**PROBLEM REQUIREMENTS:** Write out all of the records below as a numbered list, one line per item, and drop any blank lines.

**PROVIDED RECORDS:**
■ ■ ■ ■ ■

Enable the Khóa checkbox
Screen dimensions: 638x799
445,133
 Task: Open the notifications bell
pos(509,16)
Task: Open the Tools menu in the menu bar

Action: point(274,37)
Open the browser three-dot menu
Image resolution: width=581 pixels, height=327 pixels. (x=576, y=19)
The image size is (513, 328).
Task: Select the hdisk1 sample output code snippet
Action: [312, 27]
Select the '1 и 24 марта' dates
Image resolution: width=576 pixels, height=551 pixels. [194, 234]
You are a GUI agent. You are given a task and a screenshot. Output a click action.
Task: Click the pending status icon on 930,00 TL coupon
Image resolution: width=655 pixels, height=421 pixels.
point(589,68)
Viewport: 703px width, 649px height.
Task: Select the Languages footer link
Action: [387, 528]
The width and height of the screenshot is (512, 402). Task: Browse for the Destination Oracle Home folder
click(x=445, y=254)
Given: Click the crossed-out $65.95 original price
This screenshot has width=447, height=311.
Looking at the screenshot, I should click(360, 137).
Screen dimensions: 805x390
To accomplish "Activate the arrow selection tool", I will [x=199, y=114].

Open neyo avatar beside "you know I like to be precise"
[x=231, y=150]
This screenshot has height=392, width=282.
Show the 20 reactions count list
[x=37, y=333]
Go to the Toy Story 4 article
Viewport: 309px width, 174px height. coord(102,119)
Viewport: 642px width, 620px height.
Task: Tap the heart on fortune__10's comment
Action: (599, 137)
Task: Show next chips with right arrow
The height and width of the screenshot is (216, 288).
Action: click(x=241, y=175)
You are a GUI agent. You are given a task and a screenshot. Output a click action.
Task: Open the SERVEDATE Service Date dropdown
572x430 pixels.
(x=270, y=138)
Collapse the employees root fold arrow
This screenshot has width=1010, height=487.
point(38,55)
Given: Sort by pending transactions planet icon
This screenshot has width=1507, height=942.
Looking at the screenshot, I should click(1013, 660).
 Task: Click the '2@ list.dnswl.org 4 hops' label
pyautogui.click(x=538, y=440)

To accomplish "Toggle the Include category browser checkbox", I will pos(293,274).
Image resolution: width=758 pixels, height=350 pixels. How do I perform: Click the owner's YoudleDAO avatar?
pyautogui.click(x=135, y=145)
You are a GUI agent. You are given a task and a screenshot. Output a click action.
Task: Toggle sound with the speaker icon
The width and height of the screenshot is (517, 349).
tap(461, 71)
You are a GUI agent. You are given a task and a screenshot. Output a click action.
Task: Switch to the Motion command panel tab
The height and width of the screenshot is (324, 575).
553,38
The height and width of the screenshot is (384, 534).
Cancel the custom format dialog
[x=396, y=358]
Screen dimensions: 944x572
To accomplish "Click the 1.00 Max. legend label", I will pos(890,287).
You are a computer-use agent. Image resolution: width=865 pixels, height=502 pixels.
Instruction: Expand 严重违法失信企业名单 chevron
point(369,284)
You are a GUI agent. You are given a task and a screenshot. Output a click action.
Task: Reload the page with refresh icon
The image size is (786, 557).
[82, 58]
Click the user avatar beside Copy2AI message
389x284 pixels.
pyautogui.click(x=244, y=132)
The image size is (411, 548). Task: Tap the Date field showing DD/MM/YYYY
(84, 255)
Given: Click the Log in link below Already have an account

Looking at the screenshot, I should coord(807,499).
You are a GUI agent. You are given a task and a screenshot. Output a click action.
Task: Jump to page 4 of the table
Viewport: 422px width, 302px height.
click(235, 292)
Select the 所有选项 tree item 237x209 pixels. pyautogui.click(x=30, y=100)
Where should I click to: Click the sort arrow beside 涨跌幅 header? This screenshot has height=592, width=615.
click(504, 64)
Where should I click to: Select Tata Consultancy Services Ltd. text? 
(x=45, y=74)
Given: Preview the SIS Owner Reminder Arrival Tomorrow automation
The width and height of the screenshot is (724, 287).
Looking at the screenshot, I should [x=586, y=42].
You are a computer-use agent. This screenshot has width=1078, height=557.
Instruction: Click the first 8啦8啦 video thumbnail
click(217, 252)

■ ■ ■ ■ ■

**RESULT BELOW:**
1. Enable the Khóa checkbox
2. Screen dimensions: 638x799
3. 445,133
4.  Task: Open the notifications bell
5. pos(509,16)
6. Task: Open the Tools menu in the menu bar
7. Action: point(274,37)
8. Open the browser three-dot menu
9. Image resolution: width=581 pixels, height=327 pixels. (x=576, y=19)
10. The image size is (513, 328).
11. Task: Select the hdisk1 sample output code snippet
12. Action: [312, 27]
13. Select the '1 и 24 марта' dates
14. Image resolution: width=576 pixels, height=551 pixels. [194, 234]
15. You are a GUI agent. You are given a task and a screenshot. Output a click action.
16. Task: Click the pending status icon on 930,00 TL coupon
17. Image resolution: width=655 pixels, height=421 pixels.
18. point(589,68)
19. Viewport: 703px width, 649px height.
20. Task: Select the Languages footer link
21. Action: [387, 528]
22. The width and height of the screenshot is (512, 402). Task: Browse for the Destination Oracle Home folder
23. click(x=445, y=254)
24. Given: Click the crossed-out $65.95 original price
25. This screenshot has width=447, height=311.
26. Looking at the screenshot, I should click(360, 137).
27. Screen dimensions: 805x390
28. To accomplish "Activate the arrow selection tool", I will [x=199, y=114].
29. Open neyo avatar beside "you know I like to be precise"
30. [x=231, y=150]
31. This screenshot has height=392, width=282.
32. Show the 20 reactions count list
33. [x=37, y=333]
34. Go to the Toy Story 4 article
35. Viewport: 309px width, 174px height. coord(102,119)
36. Viewport: 642px width, 620px height.
37. Task: Tap the heart on fortune__10's comment
38. Action: (599, 137)
39. Task: Show next chips with right arrow
40. The height and width of the screenshot is (216, 288).
41. Action: click(x=241, y=175)
42. You are a GUI agent. You are given a task and a screenshot. Output a click action.
43. Task: Open the SERVEDATE Service Date dropdown
44. 572x430 pixels.
45. (x=270, y=138)
46. Collapse the employees root fold arrow
47. This screenshot has width=1010, height=487.
48. point(38,55)
49. Given: Sort by pending transactions planet icon
50. This screenshot has width=1507, height=942.
51. Looking at the screenshot, I should click(1013, 660).
52.  Task: Click the '2@ list.dnswl.org 4 hops' label
53. pyautogui.click(x=538, y=440)
54. To accomplish "Toggle the Include category browser checkbox", I will pos(293,274).
55. Image resolution: width=758 pixels, height=350 pixels. How do I perform: Click the owner's YoudleDAO avatar?
56. pyautogui.click(x=135, y=145)
57. You are a GUI agent. You are given a task and a screenshot. Output a click action.
58. Task: Toggle sound with the speaker icon
59. The width and height of the screenshot is (517, 349).
60. tap(461, 71)
61. You are a GUI agent. You are given a task and a screenshot. Output a click action.
62. Task: Switch to the Motion command panel tab
63. The height and width of the screenshot is (324, 575).
64. 553,38
65. The height and width of the screenshot is (384, 534).
66. Cancel the custom format dialog
67. [x=396, y=358]
68. Screen dimensions: 944x572
69. To accomplish "Click the 1.00 Max. legend label", I will pos(890,287).
70. You are a computer-use agent. Image resolution: width=865 pixels, height=502 pixels.
71. Instruction: Expand 严重违法失信企业名单 chevron
72. point(369,284)
73. You are a GUI agent. You are given a task and a screenshot. Output a click action.
74. Task: Reload the page with refresh icon
75. The image size is (786, 557).
76. [82, 58]
77. Click the user avatar beside Copy2AI message
78. 389x284 pixels.
79. pyautogui.click(x=244, y=132)
80. The image size is (411, 548). Task: Tap the Date field showing DD/MM/YYYY
81. (84, 255)
82. Given: Click the Log in link below Already have an account
83. Looking at the screenshot, I should coord(807,499).
84. You are a GUI agent. You are given a task and a screenshot. Output a click action.
85. Task: Jump to page 4 of the table
86. Viewport: 422px width, 302px height.
87. click(235, 292)
88. Select the 所有选项 tree item 237x209 pixels. pyautogui.click(x=30, y=100)
89. Where should I click to: Click the sort arrow beside 涨跌幅 header? This screenshot has height=592, width=615.
90. click(504, 64)
91. Where should I click to: Select Tata Consultancy Services Ltd. text? 
92. (x=45, y=74)
93. Given: Preview the SIS Owner Reminder Arrival Tomorrow automation
94. The width and height of the screenshot is (724, 287).
95. Looking at the screenshot, I should [x=586, y=42].
96. You are a computer-use agent. This screenshot has width=1078, height=557.
97. Instruction: Click the first 8啦8啦 video thumbnail
98. click(217, 252)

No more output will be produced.